I am sure that at this time there are many issues on your mind about problems all throughout the nation that need to be fixed. Topics such as racial profiling, gun violence, and abortion are probably at the top of your list of problems to solve in our nation. Along with these, there come hundreds of thousands of other issues needing solutions. I write to you today in regards to an issue that I think is very important, but at the same time, is often overlooked. My concern is about the environment and the issue of people not recycling.
It seems like a problem with an easy fix; tell people to recycle and they will. Unfortunately the solution is not that simple. Even though homes are provided with recycling specific containers and people hear the phrase reduce, reuse, recycle everyday, they still don’t recycle. In fact, according to the Brigham Young University, the average household throws away 13,000 pieces of paper each year. Speaking for myself, I know that I am guilty of occasionally being too lazy to throw recyclable objects into separate containers, and instead throw them in the general trash. Unfortunately my occasional laziness may reflect a majority of the United States population.
At first this occasional act of combining recyclable materials with general trash may not seem like a large issue. How does recycling really help our environment anyways? Everyday in our country the issue is brought up about renewable energy and energy sources. Recycling helps alleviate this issue by saving a lot of energy. The amount of energy needed to recycle products into new products is much lower than the amount of energy needed to make an object out of raw materials again. In fact, producing new plastic from recycled material requires only two thirds the amount of energy used to manufacture plastic from raw materials. Recycling is such an easy method for saving our nation energy that it seems like a no brainer. This is why I don’t understand why people don’t recycle. Perhaps people don’t have many recyclable objects at home so recycling isn’t necessary. What about other public places though? Something that really shocks me is that at my own public high school they don’t recycle. There are blue recycling bins in every classroom but in the end everything gets thrown together in the trash. This doesn’t seem right to me, as schools use the most paper out of almost anywhere that I know. According to the National Wildlife Federation, paper can account for nearly 60 percent of school waste. This is one of the reasons why the issue of recycling has struck out to me as being an important issue.
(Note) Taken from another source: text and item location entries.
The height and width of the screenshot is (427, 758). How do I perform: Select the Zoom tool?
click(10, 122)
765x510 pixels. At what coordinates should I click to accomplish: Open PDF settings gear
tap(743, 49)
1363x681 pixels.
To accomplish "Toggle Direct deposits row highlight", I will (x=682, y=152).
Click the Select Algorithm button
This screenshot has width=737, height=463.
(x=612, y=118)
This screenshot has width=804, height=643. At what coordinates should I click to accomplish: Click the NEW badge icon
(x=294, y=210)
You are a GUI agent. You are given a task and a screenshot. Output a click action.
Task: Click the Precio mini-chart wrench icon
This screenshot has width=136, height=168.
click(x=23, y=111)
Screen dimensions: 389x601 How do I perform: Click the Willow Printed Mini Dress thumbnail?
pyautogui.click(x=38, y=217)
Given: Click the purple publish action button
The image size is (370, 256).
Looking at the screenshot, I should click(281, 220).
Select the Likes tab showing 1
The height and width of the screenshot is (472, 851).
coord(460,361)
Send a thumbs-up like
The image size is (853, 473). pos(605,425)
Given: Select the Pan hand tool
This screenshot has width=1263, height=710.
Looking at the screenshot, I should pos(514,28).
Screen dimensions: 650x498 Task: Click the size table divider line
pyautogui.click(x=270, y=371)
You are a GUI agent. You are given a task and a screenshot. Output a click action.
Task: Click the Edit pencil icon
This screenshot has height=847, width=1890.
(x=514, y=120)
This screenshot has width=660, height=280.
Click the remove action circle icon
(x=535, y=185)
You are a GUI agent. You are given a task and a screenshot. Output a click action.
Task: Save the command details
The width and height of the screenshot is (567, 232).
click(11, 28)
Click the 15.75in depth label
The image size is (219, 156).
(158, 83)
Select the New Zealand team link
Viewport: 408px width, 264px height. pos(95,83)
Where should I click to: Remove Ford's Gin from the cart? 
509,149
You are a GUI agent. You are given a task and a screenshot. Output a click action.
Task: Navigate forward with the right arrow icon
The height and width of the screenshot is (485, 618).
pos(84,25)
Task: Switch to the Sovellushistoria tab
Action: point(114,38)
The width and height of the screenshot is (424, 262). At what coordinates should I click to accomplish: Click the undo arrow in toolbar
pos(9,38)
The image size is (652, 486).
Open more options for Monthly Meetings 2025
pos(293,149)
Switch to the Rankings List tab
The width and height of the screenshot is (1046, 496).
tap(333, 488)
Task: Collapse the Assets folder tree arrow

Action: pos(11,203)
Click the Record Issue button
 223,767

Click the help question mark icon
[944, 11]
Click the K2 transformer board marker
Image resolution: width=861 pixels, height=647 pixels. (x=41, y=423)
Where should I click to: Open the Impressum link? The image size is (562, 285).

I believe that more laws should be put in place about recycling, and where and what gets recycled. Recycling laws are different in different states and I don’t think that this should be the case. Recycling helps our entire country, so I believe that the whole country should be required to recycle the same items and the same amount.
I’m not trying to tell you how to do your job, and I know that there are issues in our nation bigger than I can fathom, but that’s why the simple problem of not recycling should have a simple solution. It is your job as president to educate people about the benefits of recycling, perhaps create stricter laws about recycling, and finally enforce the regulations that are in place. Our nation is growing lazy, whether you can see it or not. Since when has choosing whether to throw something in bin A or bin B been a difficult task. Now is the time to solve the simple issues and then fully devote your time to larger issues, with the assurance that the world will stay healthy and clean.